Kickstarter validates your marketing pitch, not your product.
If you look at a Venn diagram of Kickstarter enthusiasts and iterative design/lean startup fanatics, you'd basically see two circles atop one another. Yet somehow, when discussing the virtues of Kickstarter, everyone forgets perhaps the single greatest virtue of agile development -- continuous iterative feedback from customers using the actual product.
Under iterative design, customers point out the strengths and weaknesses of your offering, allowing you to improve it over and over again until you reach optimal product-market fit. You can't have product-market fit until the actual product goes to market. Your product doesn't go to market until months or years after your Kickstarter campaign is over.
With Kickstarter, all you're getting is feedback on a slick video and some blog posts about a product you might build someday if you get enough money and don't frak it up. That's not product research; that's the impulse buyer's supermarket checkout line-equivalent of VC money. Stop calling it product research and product validation -- it isn't, and the difference is important.
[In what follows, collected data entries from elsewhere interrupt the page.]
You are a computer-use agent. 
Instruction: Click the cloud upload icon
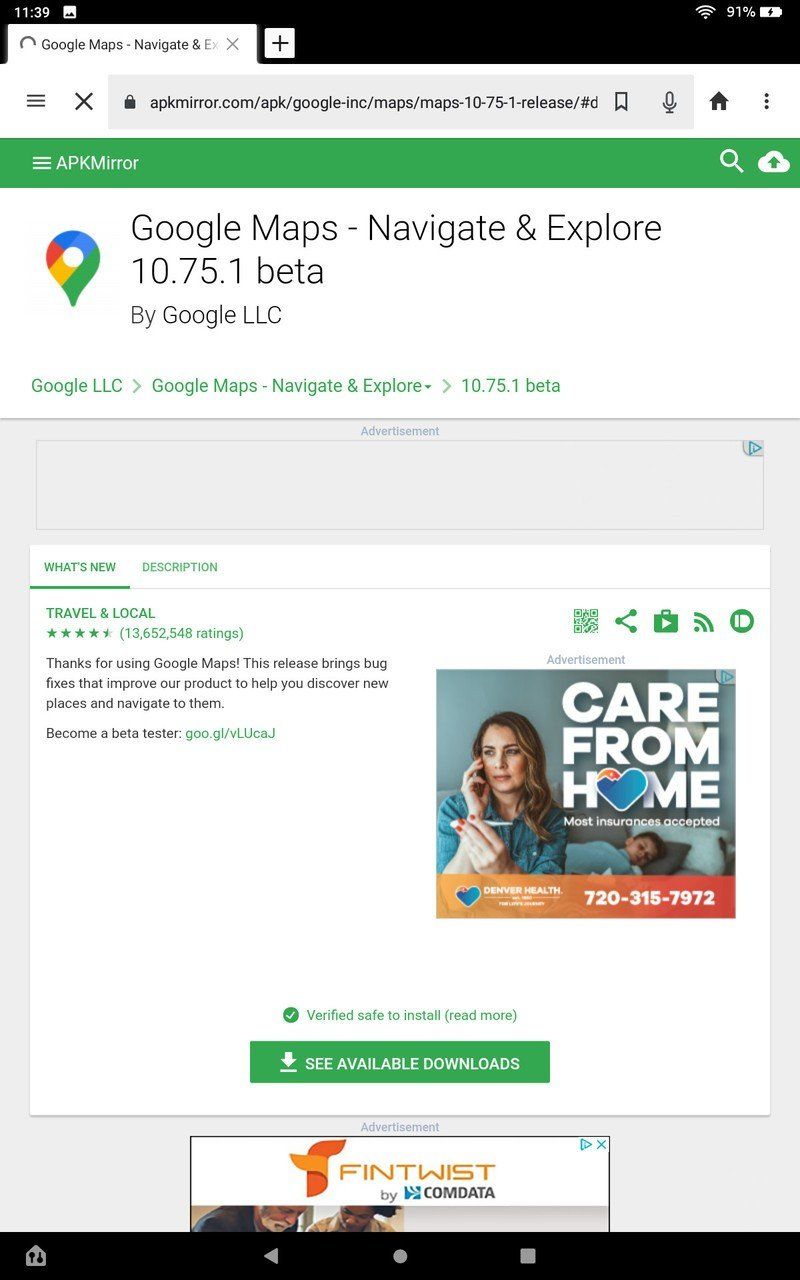pos(774,162)
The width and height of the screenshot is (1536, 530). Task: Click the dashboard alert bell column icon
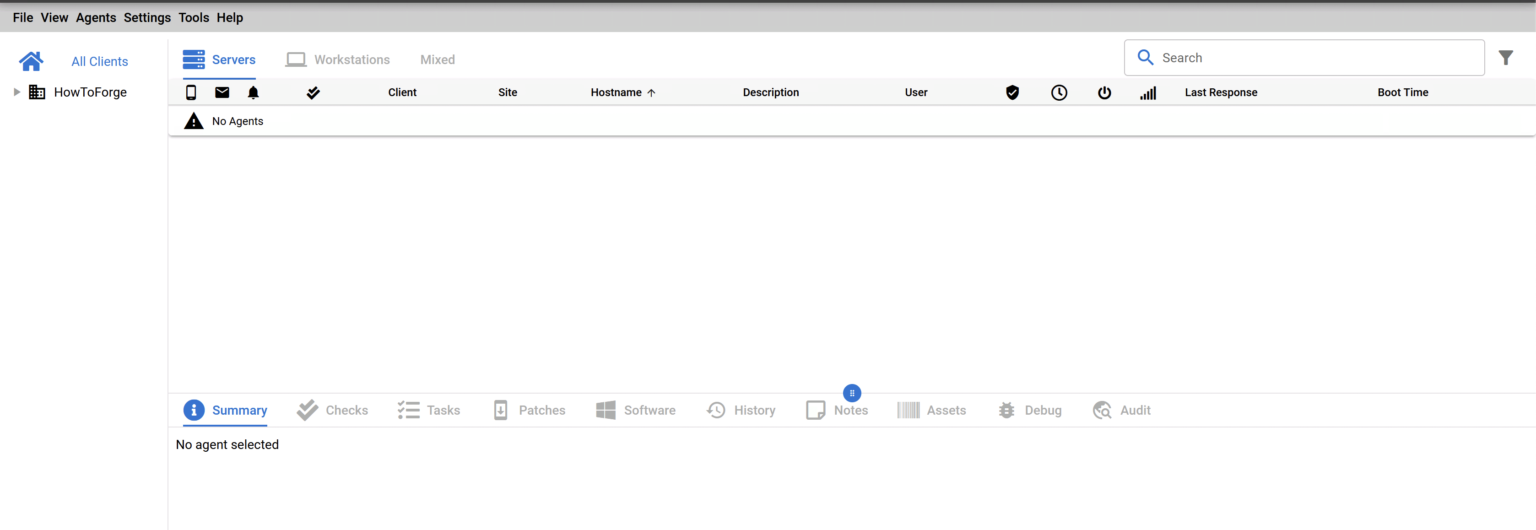pos(253,92)
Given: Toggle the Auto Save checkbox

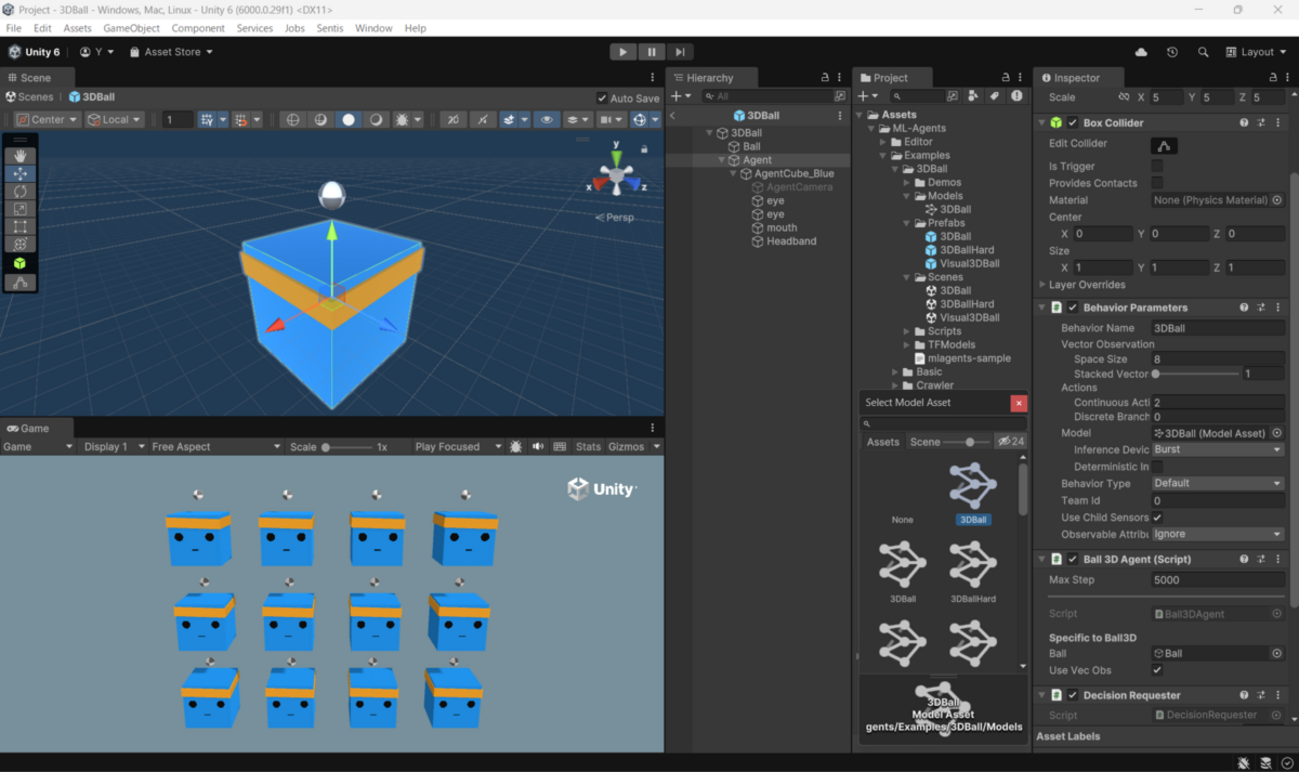Looking at the screenshot, I should 601,98.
It's entirely possible to have an extremely successful Kickstarter campaign that leads you to delivering a product everyone hates and ends up a waste of time, money and your own reputation. Success on Kickstarter in no way guarantees a successful product.
But everyone should use Kickstarter (or something like it) anyway. Here's why: Building the perfect product using lean/agile principles is also no guarantee of a successful business. The history books are littered with superior products (Dvorak keyboards, betamax VCRs) that failed in the marketplace because they couldn't be sold well.
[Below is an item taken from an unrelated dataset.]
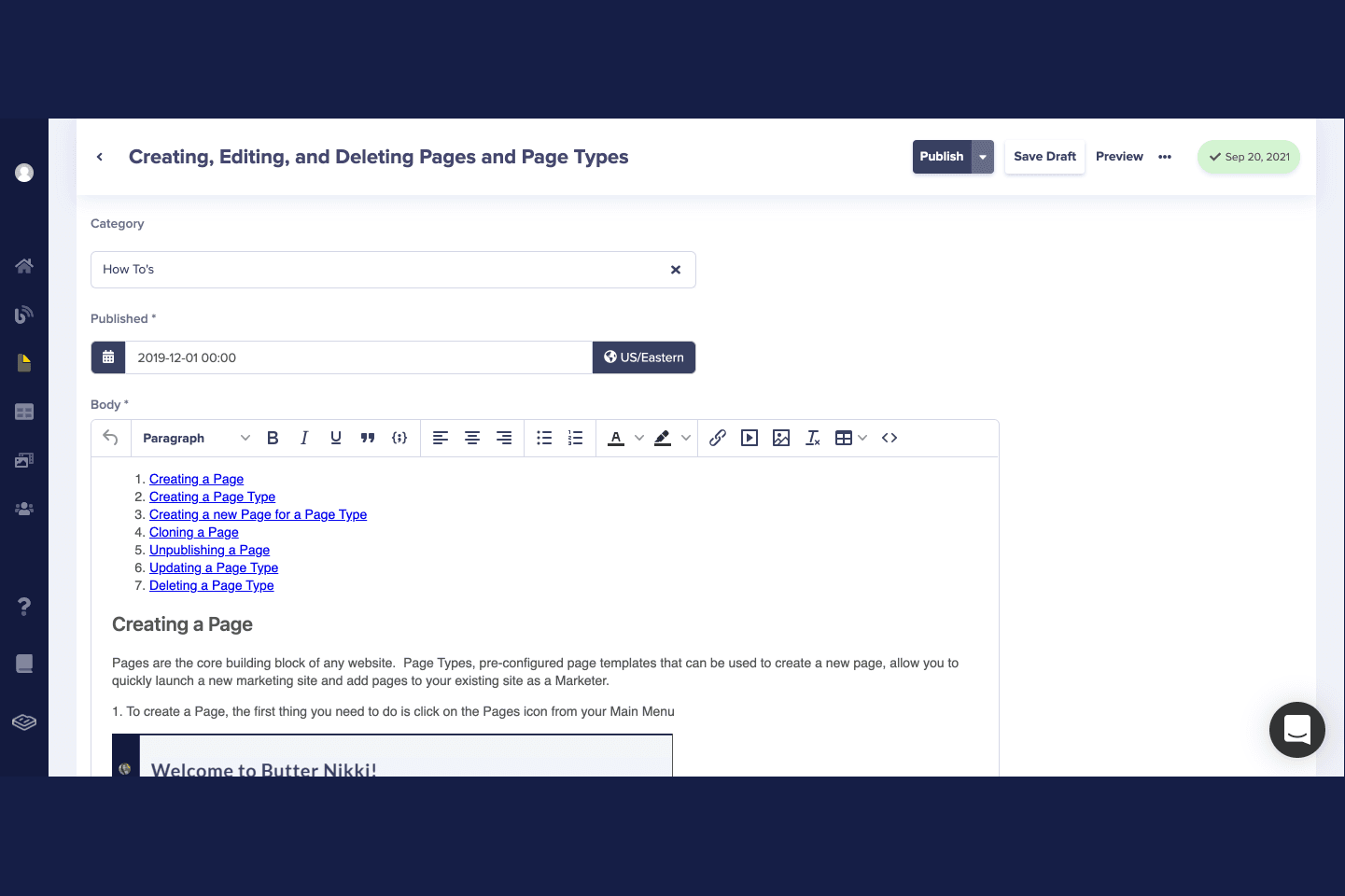Open the Preview of the page
This screenshot has height=896, width=1345.
coord(1119,157)
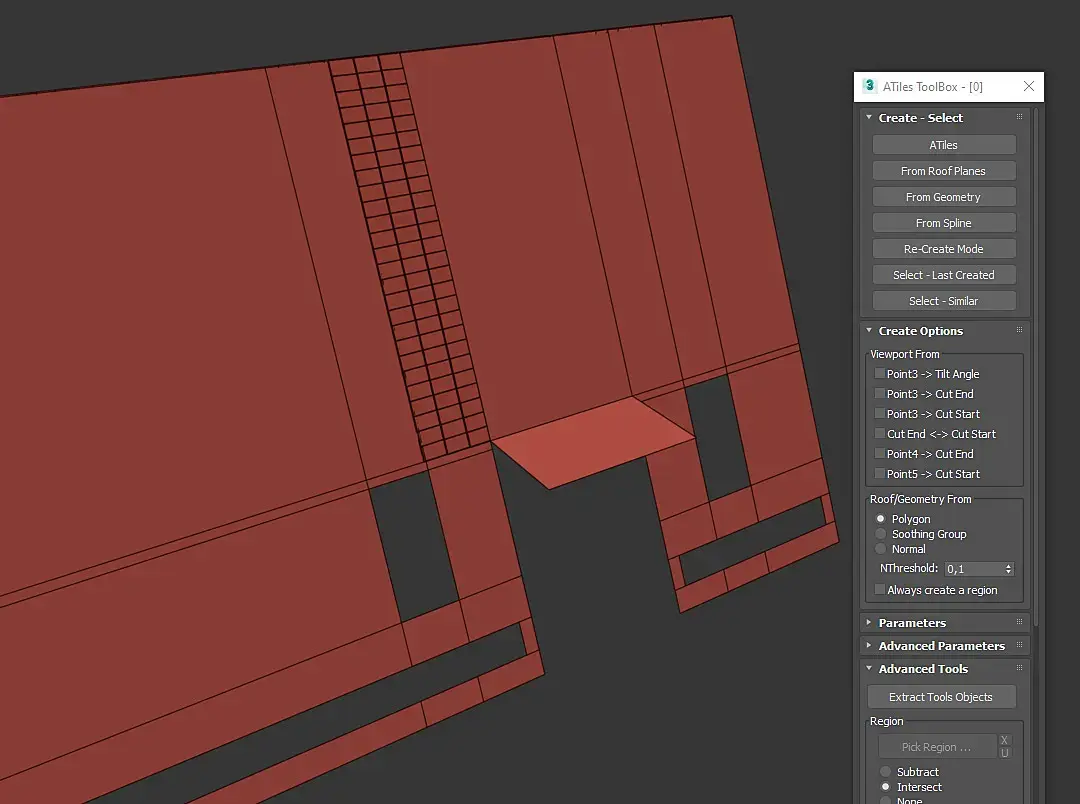Check the Always create a region option

(880, 590)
Validating your marketing is at least as important as validating your product.
The single greatest barrier to success for all startups and products is customer acquisition. That's why growth hacking is getting so much play these days; marketing is hard and we're willing to resort to math -- something marketers innately hate -- to make it more viable.
All this crap about "marketing is for products that suck" is just that -- crap. The world won't beat a path to your door just because you built a better mousetrap. You have to tell the world about your mousetrap so they know it exists, and you have to tell them in such a way they can't help but see it's better. After that follows profit. Anyone who tells you otherwise is an underpants gnome.
Kickstarter forces you to make a compelling sales pitch for a product that doesn't exist yet. It takes the two most potent weapons in your marketing arsenal -- the sales demo and the satisfied customer referral -- out of play. You have to convince someone to part with money strictly on spec. That's really hard, but if you pull it off you've got a pretty solid foundation for your marketing efforts once you have an actual product. (It's also why established creators with established followings do well on Kickstarter these days; they have a prebuilt marketing channel that's already interested in their products.)
Use Kickstarter to prove you can market your product; that's what it's for. From there, you can pivot to using lean/agile to build an actual successful product. These are two halves of a successful business, and you can't neglect either. Before you jump into a Kickstarter campaign, be certain you remember that.